The tiny crossroads hamlet in which we live boasts two retail outlets – the feed store, where we buy birdseed in the winter, and a bakery. More than a bakery, the shop – I’ll call it Rose’s – supplies not just bread, pies, tarts and the best cider donuts for miles, but pickles, salsa and jams. And coffee. Rose works harder than anyone I know – the bakery opens at 6 a.m. to provide coffee and breakfast fare and closes at 6 p.m., and it’s Rose who is baking, pickling, and providing counter service for all those hours, six days a week.
I used to stop every morning for coffee before I drove to work, and Rose’s donuts and butter tarts were the highlight of many a department meeting. Over the years, Rose and I became friends, although she has a reputation for being irascible. She’s also the hub for village news – when BD found a grey-and-white kitten in our garage early one summer’s morning five years ago, it was to Rose’s we went to see if anyone had reported her lost. (They hadn’t, and Pye, all grown up now, is currently sitting on my desk watching me type.) We tell her when we’re going away, so she’ll keep an eye on the house. When I was buying coffee at seven a.m. weekday mornings, we’d talk about the fox cubs being reared in the old graveyard; the coyote family Rose saw every morning at five a.m. when she walked her dogs; the sandhill cranes which have returned to the area.
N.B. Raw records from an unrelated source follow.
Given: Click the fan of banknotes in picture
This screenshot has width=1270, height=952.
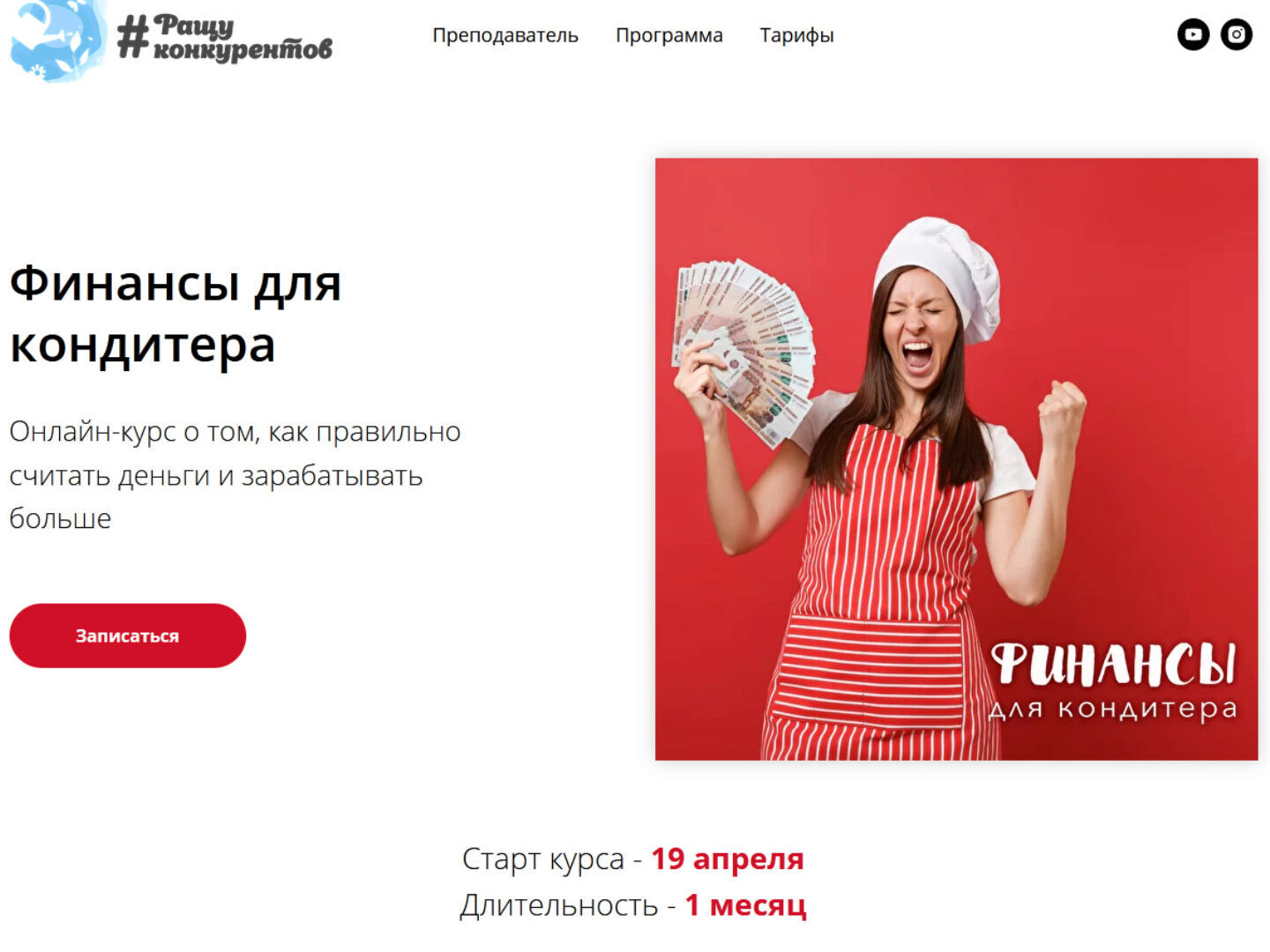Looking at the screenshot, I should tap(745, 349).
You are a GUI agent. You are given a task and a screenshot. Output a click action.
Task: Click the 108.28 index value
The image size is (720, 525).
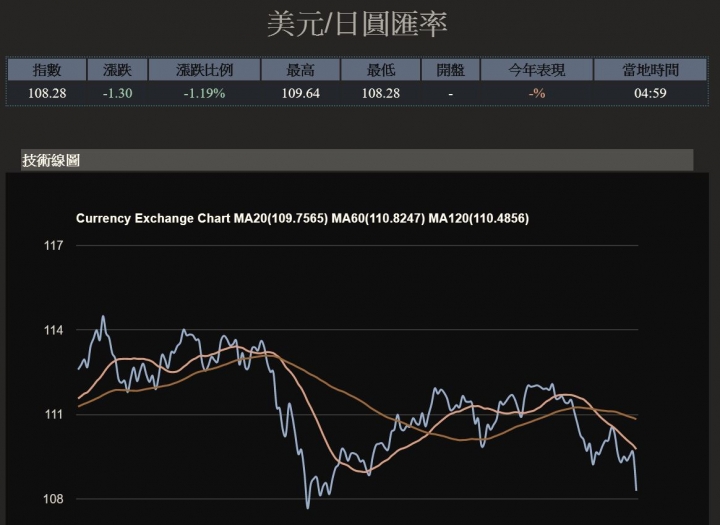47,93
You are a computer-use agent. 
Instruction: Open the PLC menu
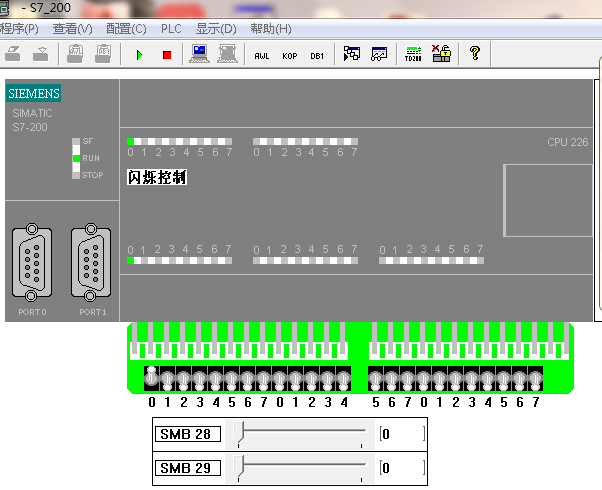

She’s told me who to hire to plough the snow, fix our furnace, pump the septic tank.
But in retirement, I have the leisure to make my own coffee in the morning, and I also needed to consider the money I spent – the coffee was all too frequently combined with a muffin, or a breakfast sandwich – depleting my purse and expanding my waistline. But I miss going. I miss our chats, I miss being greeted by her two Labradors, and her coffee is better than mine. Frankly, I miss seeing my friend, and finding out what’s happening in the village. Dropping in every couple of weeks when we’ve run out of salsa or pickles or cranberry chutney isn’t enough.
So I will return to buying a morning coffee two or three times a week, but now I’ll walk or bike down, or stop in on my way to town for groceries. It will cost me a few dollars, but can you put a price on community?